## [Document extract]
* * *
Writing Sweet Rust Macros (trust pt. 2)

other posts 2/13/2024
macros, rust, trust

There is something I haven't told you yet about trust in part 1. It is actually a project that I had thought of 2 years ago. Back then, I wanted to do the same thing as what I'm doing now, but I quit once I realized the actual scale of this project. As it turns out, this isn't an easy project. At the beginning, I found it strange that the Terraria server is just a headless client (meaning the server treats itself as an "invisible" player in the server). After really thinking about it, it makes plenty of sense. All of the game logic (mob spawning, water flowing, entity interactions) have to be fired off by some central authority — the server — and this means we need Terraria's logic, spawn rates, etc. all in our code. This is definitely a lot to implement and what halted my progress the first time. To put it short, I felt like I was about to open Pandora's box. I didn't like that feeling of uncertainty and rather than even begin to start, I gave up then and there. Alas, we are back and my mentality has greatly shifted since then.

The struggle itself towards the heights is enough to fill a man's heart. One must imagine Sisyphus happy.

Why a Macro?

Ok, so we have a fairly structured network protocol at this point. Each packet is structured like so.

field type length
len u16 2
code u8 1
msg bytes len-3

Depending on code, msg may contain certain fields. For instance, if code is 3, we have a connection approval message whose fields are contained in msg like so.

field type length
id u8 1
flag bool 1

id represents the ID that the server assigns the user and flag seems to represent a flag called ServerWantsToRunCheckBytesInClientLoopThread. If this is true, the client calls NetMessage.CheckBytes() inside Main.InnerClientLoop(). Don't ask me... all I know is that this is hardcoded to be false every time.

Let's take another example. If code is 5 and client-sent, the client is updating the server about a particular slot in their inventory. If code is 5 and broadcasted by the server, the server is notifying all players of a change in a player's inventory. Note: internally, an inventory represents all a players items including their armor, dyes, pets, mounts, etc. Not just the items in the top left of their escape menu.

field type length
id u8 1
slot_id i16 2
amount i16 2
prefix u8 1
item_id i16 2

You get the gist? Anyway, my goal was to be able to write a Rust enum representing each packet so we can use match. I also want it to be aware of the code of each packet to automatically parse and encode it. In the doc comment, I put the packet's code. Also, let's not create the read method for server-only packets and write for client-only packets. In the doc comment, -> means send-only, <- means receive-only, and <-> means bidirectional. That would mean our macro should be able to convert this.
* * *
## [Material]
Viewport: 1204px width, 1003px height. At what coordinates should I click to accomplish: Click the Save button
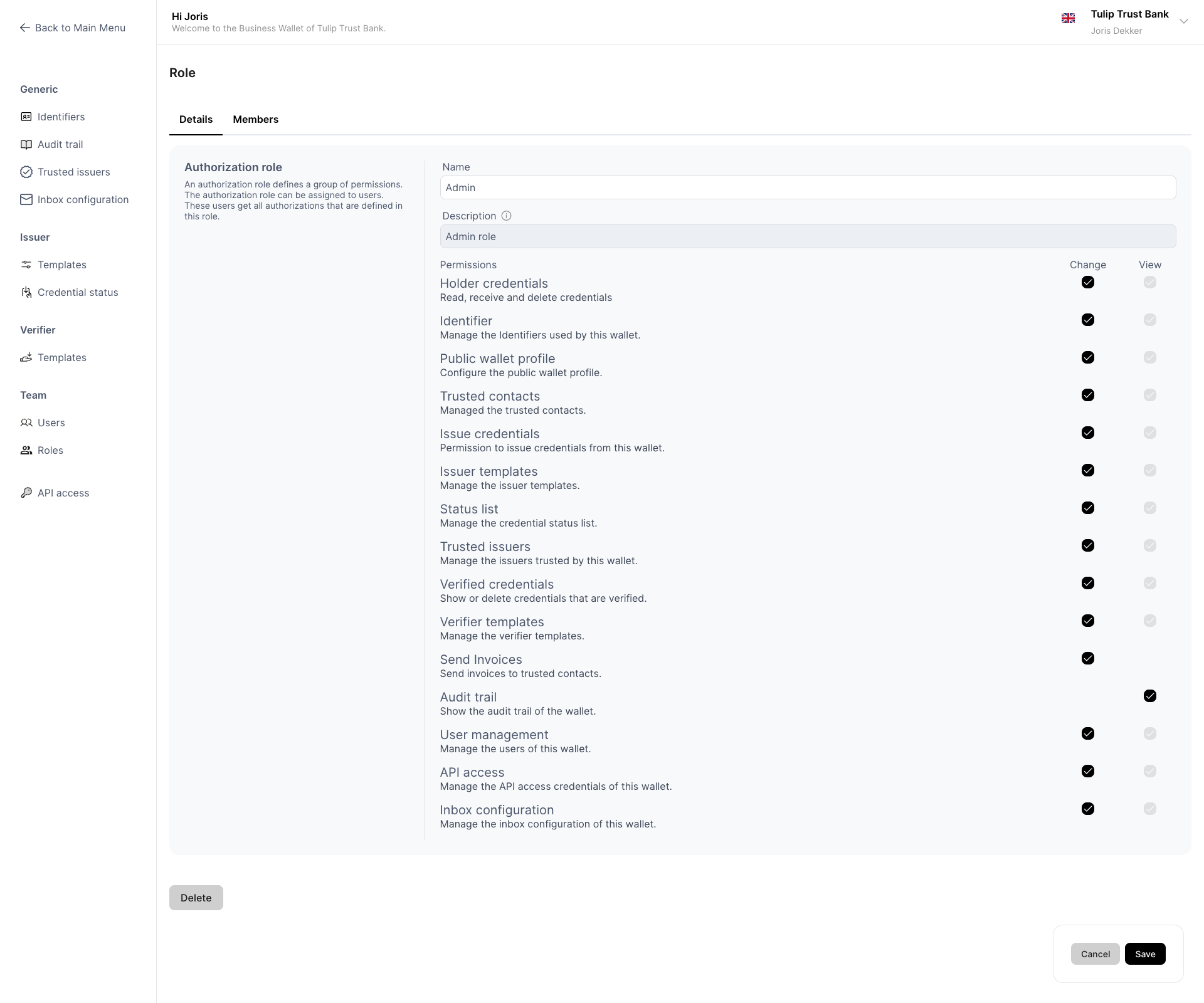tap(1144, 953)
* * *
## [Task requirements]
Reproduce, word for word, the portion of the Rust macros post running from "id represents the" to "false every time.".

## [Complete response]
id represents the ID that the server assigns the user and flag seems to represent a flag called ServerWantsToRunCheckBytesInClientLoopThread. If this is true, the client calls NetMessage.CheckBytes() inside Main.InnerClientLoop(). Don't ask me... all I know is that this is hardcoded to be false every time.